Isle of Man catches up
(CNS): Although UK Crown dependency, the Isle of Man, is already on the OECD ‘white list’, it has only just agreed to share information about those Europeans who save with its banks to EU members. The Cayman Islands, however, which remains on the ‘grey list’ has already been providing this information about its European bank account holders for several years. The move by the Isle of Man was announced at the OECD meeting in Paris this week but it is not due for implementation until 2011.
Isle of Man Treasury Minister Allan Bell said the decision to adopt the measure showed the offshore centre’s desire to remain at the forefront of international tax co-operation and transparency.
Offshore centres have been under growing pressure to conform to international standards of financial transparency since last year, as governments and international bodies focused on the role of tax havens in the financial crisis. The economic downturn has also led to an intensification of national efforts to maximise tax revenues by calling for greater financial openness from offshore jurisdictions.
This has resulted in a flurry of tax treaty signings in the last few months, in which offshore centres have agreed to share information with specific countries for the purposes of tax investigations. Cayman now has ten treaties in place, while the Isle of Man has fifteen, three over the magic OECD number. However, Cayman already shares bank saving details with 27 European countries, ensuring that citizens of those countries declare the interest they earn here in Cayman for tax purposes in their country of origin.
The Isle of Man is one of three UK Crown dependencies on the ‘white list’ of jurisdictions that have met OECD standards — Guernsey and Jersey being the other two. Although these islands have the 12 Tax Information Exchange Agreements as specified, neither of these jurisdictions meet the EU savings directives yet.
The Isle of Man is said to be making a greater effort to restore its reputation as a leading financial centre and shrug off the tax haven label, particularly since last year’s collapse of Icelandic bank Kaupthing Singer & Friedlander, which led to the loss of millions of pounds of depositors’ money.
Category: Business
No doubt the OECD would rather white list and encourage the Isle of Man ,Jersey and Guernsey where depositors have lost hundreds of millions of dollars Having self destructed these places are no longer a threat and need help. But they would need an OECD guarantee to make a difference No bank failed in the Cayman Islands No depositor lost money.That is what aggravates the OECD
.Depositors get the point .Waving a white list around doesn’t replace your life savings.
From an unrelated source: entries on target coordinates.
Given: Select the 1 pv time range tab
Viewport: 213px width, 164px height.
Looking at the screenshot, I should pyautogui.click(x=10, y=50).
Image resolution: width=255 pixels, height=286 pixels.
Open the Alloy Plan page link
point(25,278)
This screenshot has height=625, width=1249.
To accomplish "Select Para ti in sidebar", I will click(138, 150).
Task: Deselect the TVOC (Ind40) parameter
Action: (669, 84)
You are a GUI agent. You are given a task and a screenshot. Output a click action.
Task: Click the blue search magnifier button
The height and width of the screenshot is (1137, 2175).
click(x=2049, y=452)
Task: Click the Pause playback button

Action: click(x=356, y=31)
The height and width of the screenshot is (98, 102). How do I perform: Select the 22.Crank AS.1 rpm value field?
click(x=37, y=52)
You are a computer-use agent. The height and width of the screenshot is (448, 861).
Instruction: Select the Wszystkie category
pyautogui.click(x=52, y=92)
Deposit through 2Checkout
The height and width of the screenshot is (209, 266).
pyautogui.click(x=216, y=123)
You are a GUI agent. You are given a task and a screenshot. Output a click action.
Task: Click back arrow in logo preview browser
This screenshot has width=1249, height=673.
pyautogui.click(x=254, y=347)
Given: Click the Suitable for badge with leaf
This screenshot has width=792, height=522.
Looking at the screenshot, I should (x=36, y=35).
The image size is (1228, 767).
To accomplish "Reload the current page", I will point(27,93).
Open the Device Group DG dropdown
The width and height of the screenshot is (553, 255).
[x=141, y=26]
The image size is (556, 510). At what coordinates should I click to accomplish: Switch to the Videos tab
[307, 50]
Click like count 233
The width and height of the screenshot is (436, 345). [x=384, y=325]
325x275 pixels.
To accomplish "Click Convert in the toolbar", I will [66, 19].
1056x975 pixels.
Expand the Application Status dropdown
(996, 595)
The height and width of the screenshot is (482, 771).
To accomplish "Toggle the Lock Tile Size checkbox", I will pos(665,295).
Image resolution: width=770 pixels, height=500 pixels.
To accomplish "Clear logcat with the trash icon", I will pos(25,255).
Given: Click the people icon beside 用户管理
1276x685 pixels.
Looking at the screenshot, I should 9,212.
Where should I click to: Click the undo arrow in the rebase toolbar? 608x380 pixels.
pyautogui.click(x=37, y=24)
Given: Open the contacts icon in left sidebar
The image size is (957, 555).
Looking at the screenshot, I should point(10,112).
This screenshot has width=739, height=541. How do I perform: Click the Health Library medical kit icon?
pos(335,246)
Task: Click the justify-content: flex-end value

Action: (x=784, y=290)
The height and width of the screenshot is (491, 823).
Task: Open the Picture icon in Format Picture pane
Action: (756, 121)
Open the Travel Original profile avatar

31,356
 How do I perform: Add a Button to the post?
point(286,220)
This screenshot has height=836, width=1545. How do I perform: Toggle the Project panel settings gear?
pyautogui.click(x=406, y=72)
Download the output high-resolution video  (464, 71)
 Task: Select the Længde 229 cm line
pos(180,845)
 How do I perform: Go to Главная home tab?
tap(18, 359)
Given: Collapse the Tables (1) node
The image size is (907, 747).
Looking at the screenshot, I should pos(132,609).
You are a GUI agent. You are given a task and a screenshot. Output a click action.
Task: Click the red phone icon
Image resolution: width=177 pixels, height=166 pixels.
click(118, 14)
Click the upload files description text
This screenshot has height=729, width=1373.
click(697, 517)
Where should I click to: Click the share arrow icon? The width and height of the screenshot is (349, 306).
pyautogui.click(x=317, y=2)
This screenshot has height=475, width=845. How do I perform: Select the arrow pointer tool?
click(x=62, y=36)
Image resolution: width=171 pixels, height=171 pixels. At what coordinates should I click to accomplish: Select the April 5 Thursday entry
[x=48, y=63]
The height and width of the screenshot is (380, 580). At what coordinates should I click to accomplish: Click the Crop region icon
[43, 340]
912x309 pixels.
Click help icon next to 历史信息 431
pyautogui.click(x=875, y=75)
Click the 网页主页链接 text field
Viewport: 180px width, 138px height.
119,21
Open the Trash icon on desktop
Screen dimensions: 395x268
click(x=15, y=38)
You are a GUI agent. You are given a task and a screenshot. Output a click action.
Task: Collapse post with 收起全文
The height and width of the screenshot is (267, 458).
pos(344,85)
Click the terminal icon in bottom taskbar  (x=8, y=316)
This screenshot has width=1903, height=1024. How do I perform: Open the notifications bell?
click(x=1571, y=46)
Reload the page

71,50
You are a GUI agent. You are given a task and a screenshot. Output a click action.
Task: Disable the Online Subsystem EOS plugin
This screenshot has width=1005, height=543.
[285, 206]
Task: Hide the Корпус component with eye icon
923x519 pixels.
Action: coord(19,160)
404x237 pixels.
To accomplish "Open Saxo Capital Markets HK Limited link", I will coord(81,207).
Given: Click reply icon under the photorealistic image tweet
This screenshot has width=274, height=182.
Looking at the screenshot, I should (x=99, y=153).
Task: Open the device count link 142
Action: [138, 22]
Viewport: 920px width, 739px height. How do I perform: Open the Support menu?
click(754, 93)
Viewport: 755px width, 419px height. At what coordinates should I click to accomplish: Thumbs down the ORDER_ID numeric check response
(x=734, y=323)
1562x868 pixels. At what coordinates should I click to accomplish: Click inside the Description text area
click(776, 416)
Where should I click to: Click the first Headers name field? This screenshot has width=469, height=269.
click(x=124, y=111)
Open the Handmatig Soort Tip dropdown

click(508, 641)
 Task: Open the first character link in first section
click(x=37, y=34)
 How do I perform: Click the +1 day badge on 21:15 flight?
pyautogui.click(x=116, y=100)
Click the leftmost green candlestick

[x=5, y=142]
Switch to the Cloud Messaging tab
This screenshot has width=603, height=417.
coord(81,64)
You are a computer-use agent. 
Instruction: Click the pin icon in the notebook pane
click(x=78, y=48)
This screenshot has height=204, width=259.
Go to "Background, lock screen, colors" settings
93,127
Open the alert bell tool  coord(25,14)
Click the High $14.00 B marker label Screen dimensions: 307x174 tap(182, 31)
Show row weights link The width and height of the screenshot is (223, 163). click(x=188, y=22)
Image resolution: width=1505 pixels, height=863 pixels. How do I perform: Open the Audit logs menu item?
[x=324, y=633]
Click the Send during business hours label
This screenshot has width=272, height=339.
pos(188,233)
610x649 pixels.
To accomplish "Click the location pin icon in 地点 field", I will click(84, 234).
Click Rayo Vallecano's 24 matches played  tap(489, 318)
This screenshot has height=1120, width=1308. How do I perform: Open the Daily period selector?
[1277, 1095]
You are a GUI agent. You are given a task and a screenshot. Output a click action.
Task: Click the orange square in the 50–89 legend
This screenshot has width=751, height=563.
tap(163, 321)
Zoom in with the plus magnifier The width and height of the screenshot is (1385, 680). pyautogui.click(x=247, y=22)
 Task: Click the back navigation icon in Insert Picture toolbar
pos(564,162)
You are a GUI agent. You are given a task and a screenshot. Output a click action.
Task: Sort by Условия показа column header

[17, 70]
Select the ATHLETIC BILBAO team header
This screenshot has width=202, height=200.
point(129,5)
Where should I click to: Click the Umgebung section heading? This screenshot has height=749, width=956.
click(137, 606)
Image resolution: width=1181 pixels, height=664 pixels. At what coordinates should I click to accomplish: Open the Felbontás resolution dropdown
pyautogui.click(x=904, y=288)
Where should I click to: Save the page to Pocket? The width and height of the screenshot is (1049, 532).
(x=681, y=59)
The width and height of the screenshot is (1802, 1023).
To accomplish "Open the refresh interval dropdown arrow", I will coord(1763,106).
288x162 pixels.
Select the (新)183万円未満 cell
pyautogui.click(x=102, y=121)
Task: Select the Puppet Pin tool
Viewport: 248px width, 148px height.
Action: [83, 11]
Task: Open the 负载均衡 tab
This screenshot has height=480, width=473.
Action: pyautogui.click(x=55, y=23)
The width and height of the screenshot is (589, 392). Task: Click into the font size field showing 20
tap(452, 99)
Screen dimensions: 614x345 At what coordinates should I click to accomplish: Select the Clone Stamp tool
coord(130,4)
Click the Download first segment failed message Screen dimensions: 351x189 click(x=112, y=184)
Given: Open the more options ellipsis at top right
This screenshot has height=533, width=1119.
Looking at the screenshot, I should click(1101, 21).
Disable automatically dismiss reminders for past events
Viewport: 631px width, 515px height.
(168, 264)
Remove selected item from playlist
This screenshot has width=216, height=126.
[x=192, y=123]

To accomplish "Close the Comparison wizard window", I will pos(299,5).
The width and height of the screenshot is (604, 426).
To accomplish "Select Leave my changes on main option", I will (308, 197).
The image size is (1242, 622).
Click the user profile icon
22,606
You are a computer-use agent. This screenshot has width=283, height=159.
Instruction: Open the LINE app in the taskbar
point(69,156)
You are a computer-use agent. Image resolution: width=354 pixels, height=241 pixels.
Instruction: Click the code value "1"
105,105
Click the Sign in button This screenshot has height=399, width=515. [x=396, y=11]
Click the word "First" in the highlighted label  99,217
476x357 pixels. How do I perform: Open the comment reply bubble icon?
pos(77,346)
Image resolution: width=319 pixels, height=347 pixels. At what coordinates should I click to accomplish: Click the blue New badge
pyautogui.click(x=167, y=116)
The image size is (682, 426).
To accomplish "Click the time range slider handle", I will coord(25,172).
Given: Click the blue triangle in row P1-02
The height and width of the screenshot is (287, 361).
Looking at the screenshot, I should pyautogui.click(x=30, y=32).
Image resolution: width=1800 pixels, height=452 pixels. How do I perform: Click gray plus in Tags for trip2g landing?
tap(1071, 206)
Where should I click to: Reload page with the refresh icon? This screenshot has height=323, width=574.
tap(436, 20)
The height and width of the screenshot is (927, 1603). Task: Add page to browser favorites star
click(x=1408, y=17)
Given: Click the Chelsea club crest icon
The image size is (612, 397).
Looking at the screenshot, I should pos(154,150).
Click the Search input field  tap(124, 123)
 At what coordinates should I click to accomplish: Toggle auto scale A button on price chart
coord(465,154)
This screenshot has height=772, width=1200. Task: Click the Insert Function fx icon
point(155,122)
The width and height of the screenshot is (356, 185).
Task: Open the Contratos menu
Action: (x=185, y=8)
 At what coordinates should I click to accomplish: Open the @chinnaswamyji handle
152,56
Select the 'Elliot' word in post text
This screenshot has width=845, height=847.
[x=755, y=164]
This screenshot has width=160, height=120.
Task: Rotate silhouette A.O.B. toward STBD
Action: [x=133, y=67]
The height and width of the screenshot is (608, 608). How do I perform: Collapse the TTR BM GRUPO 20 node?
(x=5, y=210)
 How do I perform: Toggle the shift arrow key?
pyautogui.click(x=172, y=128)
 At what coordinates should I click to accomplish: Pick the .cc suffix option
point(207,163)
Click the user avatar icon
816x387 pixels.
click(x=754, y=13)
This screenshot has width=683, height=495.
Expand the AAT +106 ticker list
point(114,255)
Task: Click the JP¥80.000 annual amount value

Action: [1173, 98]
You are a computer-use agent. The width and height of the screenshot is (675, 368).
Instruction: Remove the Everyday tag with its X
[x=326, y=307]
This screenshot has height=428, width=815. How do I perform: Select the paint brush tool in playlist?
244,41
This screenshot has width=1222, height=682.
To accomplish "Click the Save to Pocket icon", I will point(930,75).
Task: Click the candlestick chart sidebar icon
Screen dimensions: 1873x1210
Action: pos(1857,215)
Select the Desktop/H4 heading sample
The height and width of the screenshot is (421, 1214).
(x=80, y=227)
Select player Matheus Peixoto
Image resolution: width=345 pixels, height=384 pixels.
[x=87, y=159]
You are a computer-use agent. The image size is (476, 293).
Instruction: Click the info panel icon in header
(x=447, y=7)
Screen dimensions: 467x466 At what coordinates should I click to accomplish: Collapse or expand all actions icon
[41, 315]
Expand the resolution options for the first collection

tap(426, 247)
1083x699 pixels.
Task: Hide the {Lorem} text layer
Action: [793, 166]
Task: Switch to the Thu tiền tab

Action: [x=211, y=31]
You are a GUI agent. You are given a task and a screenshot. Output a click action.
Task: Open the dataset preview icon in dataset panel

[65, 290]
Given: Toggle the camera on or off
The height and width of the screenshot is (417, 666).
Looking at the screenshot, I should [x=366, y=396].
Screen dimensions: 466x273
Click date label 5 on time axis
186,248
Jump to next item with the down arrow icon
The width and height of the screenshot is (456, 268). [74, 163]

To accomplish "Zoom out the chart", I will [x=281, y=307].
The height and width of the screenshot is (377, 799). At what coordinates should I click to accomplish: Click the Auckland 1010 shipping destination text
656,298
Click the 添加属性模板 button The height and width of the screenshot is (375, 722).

Anon I agree that it will take time for the IoM to recover from this – if they ever do. However the IoM at least stumped up £150m from public funds to help stricken savers with lower deposits,having already disbursed £80m from the amount it earmarked. Guernsey has, in stark contrast, steadfastly refused to spend a single penny to help LG savers who lost the majority of their savings with its Government saying it has no "appetite" to do so.
I have to agree with Offshore Victim in the sense that this report is not objective in its analysis of the system. However, the question of whether Cayman or IOM are better at disclosing tax information is not the real issue – neither one of them has good policies.
Moreover, the tax information exchange agreements which the IOM touts, are fairly meaningless. In these agreements, the tax information can only be exchanged upon a detailed "request." This means the country making the request essentially has to prove the guilt of the tax evader that they’re investigating before the other country will give them the relevant tax information.
Until we implement automatic exchange of tax information, no real change will occur.
Your report is biased and not correct in all respects. The facts are that all 3 of the UK crown dependencies already share information however EU clients may opt to pay a "retention tax" rather then disclosing information with their home jurisdiction. It is the second option allowing for the individual investor to pay this retention tax (currently set at 20%) that the Isle of man is seeking to revoke.
Its a pitty the Isle of Man government cannot step up like any other government in the world and secure depositors money.
The IOM government proposed a scheme which had no financial benefit over and above the DCS in the IOM.
The new scheme was voted against by depositors. The IOM government now wants the depositors to pay the bill for all their efforts
Spent on the failed scheme, once again making depositors loose even more.
I have lost faith in the IOM financial system and will certainly not recommend to anyone to use the IOM’s banking system.
My personal opinion is that the IOM will never recover from this because people will now see them for who they are,
Where the financial and legal systems have failed depositors.
Sour grapes.
Unlike the Cayman government, the Isle of Man is proactive in dealing with with its business affairs.
which no doubt is why even the judge in the KSFIOM liquidation hearings considers IOMs laws to be outdated.
One must remember that many of us caught in the KSF IoM debacle are British citizens and were refused bank accounts in England due to absense of standard address/living in the UK. Taxes were paid directly to the crown and, in many cases, direct credit of crown salary in the offshore bank. Can’t have it both ways…….you pay your taxes you expect your government to protect you when the proverbial excrement hits the proverbial fan!